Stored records
___

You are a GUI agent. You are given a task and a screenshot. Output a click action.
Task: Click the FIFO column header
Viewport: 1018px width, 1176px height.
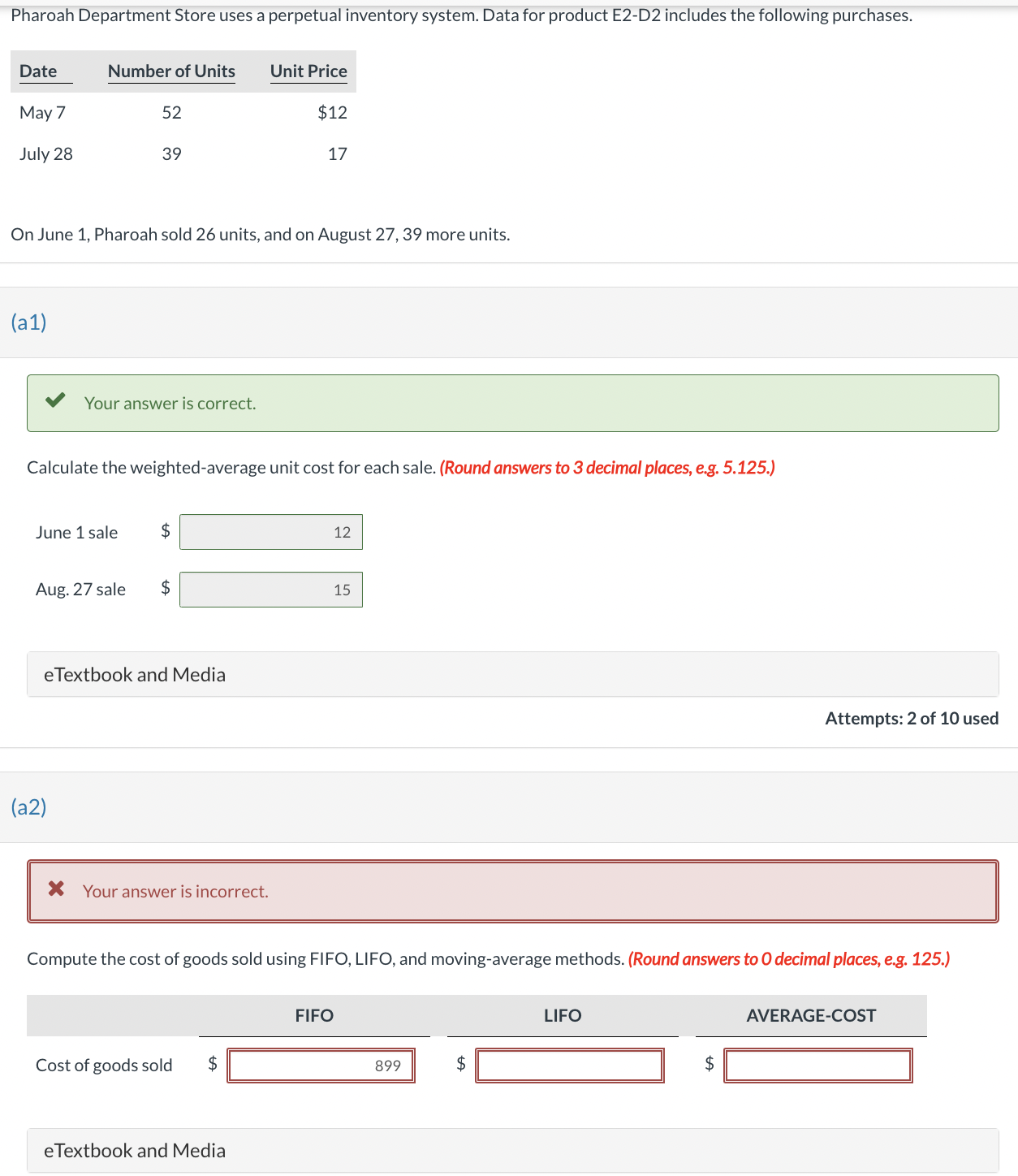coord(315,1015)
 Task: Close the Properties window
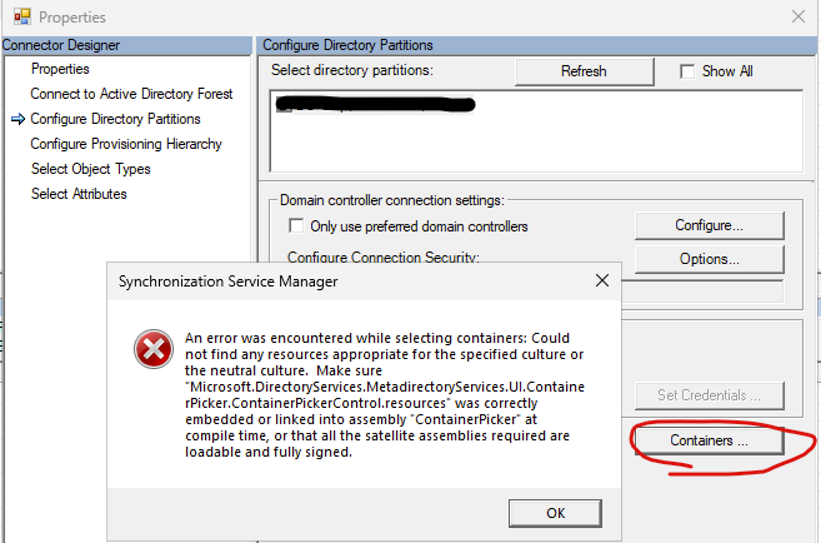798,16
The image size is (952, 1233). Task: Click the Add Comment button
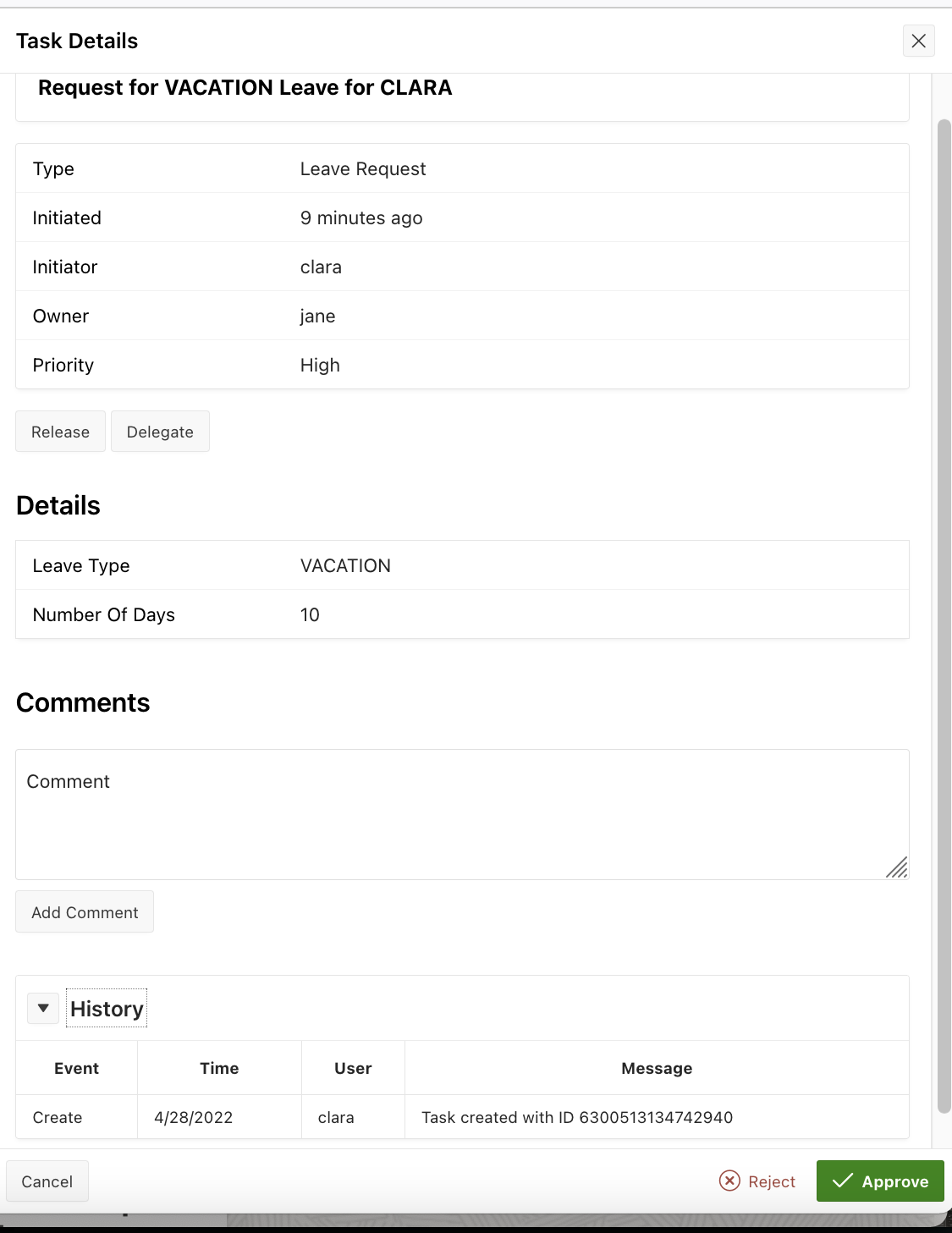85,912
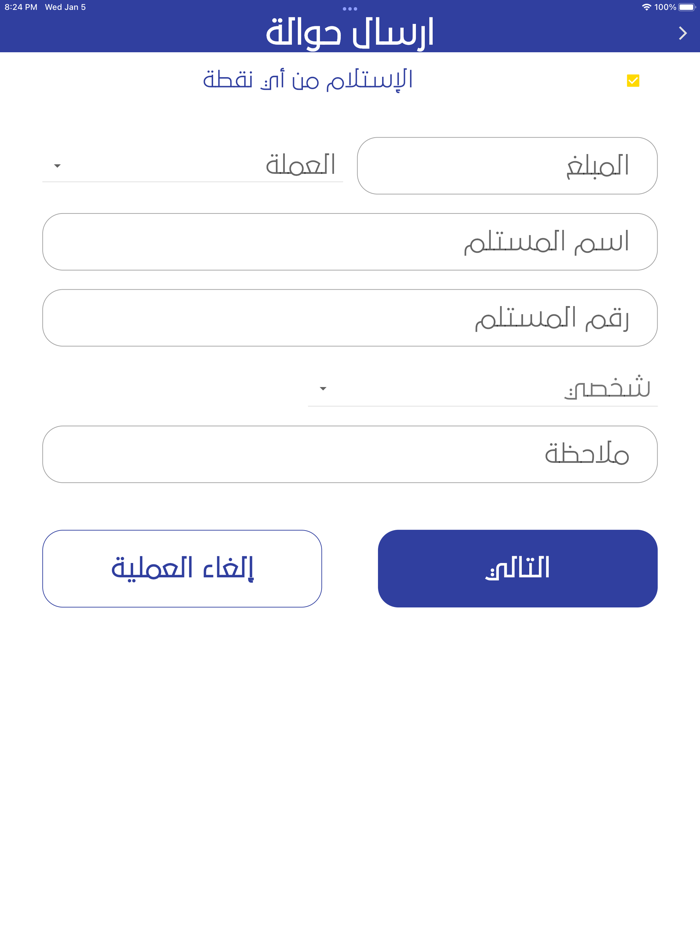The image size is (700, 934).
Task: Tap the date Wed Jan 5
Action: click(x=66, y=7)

___

## Required work
Every entry should be repeated verbatim, with the pictures left out.

## Answer space
You are a GUI agent. You are given a task and a screenshot. Output a click action.
Task: Click the FIFO column header
Viewport: 1018px width, 1176px height.
coord(315,1015)
 Task: Close the Properties window
798,16
The image size is (952, 1233). Task: Click the Add Comment button
85,912
The image size is (700, 934).
Task: Tap the date Wed Jan 5
Action: click(x=66, y=7)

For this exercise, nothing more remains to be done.